[EXCERPT PROVIDED]

Moreover, Petitioner cannot avoid procedural default through a showing of “cause for
default and prejudice.” See supra Section II.B. Excuse of procedural default requires a showing
that some external impediment actually prevented counsel from raising the claim. McCleskey v.
Zant, 499 U.S. 467, 497 (1991); Murray v. Carrier, 477 U.S. 478, 492 (1986). Petitioner
concedes that the claim is procedurally barred, but argues that it would not be barred but for his
trial counsel’s errors. (Reply14 at 2). Though Petitioner argues that his trial counsel was
constitutionally ineffective, this claim fails. See infra Section III.D; McCleskey, 499 U.S. at 494
(“Attorney error short of ineffective assistance of counsel . . . does not constitute cause and will
not excuse a procedural default.”). Further, this contention does not excuse Petitioner’s failure to
allege a constitutional violation in his appeal to the Second Department, his request for leave to
appeal to the Court of Appeals, or his Petition. Therefore, the Court is barred from reviewing
this claim.

[/EXCERPT PROVIDED]

__REQUIRED ACTIONS__.
[A] Reproduce the passage of the procedural default excerpt from "Moreover, Petitioner cannot" to "claim. McCleskey v.".
[B] Write the next part of the court excerpt on procedural default, starting after its final sentence.
The listing that follows is separate material and has no connection to the court excerpt on procedural default.

[COLLECTED MATERIAL]

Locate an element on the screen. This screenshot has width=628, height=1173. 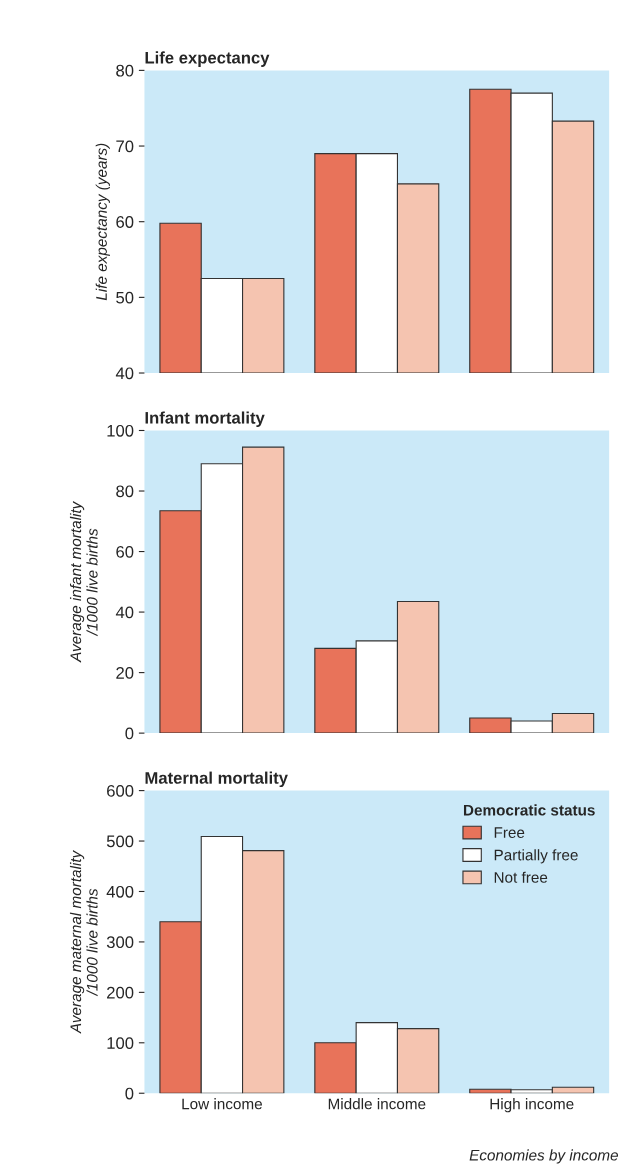
x-tick-label: High income is located at coordinates (532, 1106).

[/COLLECTED MATERIAL]

__RESULTS BY TASK__.
[A]
Moreover, Petitioner cannot avoid procedural default through a showing of “cause for
default and prejudice.” See supra Section II.B. Excuse of procedural default requires a showing
that some external impediment actually prevented counsel from raising the claim. McCleskey v.

[B]
Assuming this claim was not procedurally barred from review, it fails on the merits.
“The burden on a petitioner challenging an evidentiary decision is a heavy one.” Branham v. Lee,
No. 10 Civ. 3074(NRB), 2011 WL 5979530, at *4 (S.D.N.Y. Nov. 29, 2011). “Federal habeas
14
Refers to Petitioner’s reply in support of the Petition. (Docket No. 19).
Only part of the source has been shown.